Assigned task: Only lines containing "computer" are wanted from the data below. Copy those lines.

● ● ●

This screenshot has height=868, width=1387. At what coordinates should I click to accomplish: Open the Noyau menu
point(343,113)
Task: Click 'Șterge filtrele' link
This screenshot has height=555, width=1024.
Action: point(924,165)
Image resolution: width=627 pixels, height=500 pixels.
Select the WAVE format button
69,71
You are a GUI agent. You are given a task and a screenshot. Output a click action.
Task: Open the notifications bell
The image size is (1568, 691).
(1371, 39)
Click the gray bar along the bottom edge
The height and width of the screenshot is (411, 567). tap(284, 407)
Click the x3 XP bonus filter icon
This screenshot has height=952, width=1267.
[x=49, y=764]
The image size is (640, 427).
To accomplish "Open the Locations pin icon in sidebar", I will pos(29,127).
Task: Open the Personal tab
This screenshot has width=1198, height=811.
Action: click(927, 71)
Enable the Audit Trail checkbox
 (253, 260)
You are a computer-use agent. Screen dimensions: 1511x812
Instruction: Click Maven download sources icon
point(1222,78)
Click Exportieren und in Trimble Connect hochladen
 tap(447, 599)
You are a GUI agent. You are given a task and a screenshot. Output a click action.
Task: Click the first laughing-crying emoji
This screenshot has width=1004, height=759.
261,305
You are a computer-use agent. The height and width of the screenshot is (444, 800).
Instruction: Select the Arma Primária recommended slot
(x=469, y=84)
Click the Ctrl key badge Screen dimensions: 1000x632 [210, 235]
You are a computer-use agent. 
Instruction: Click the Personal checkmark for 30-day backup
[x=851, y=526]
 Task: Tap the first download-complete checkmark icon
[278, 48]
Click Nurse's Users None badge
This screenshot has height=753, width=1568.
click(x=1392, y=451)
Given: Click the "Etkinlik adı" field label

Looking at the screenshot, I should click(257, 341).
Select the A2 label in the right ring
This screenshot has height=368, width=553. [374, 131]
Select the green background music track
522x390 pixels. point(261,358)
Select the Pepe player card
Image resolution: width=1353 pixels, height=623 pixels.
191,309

● ● ●

Exercise solution:
You are a computer-use agent. Screen dimensions: 1511x812
You are a computer-use agent. The height and width of the screenshot is (444, 800).
You are a computer-use agent. 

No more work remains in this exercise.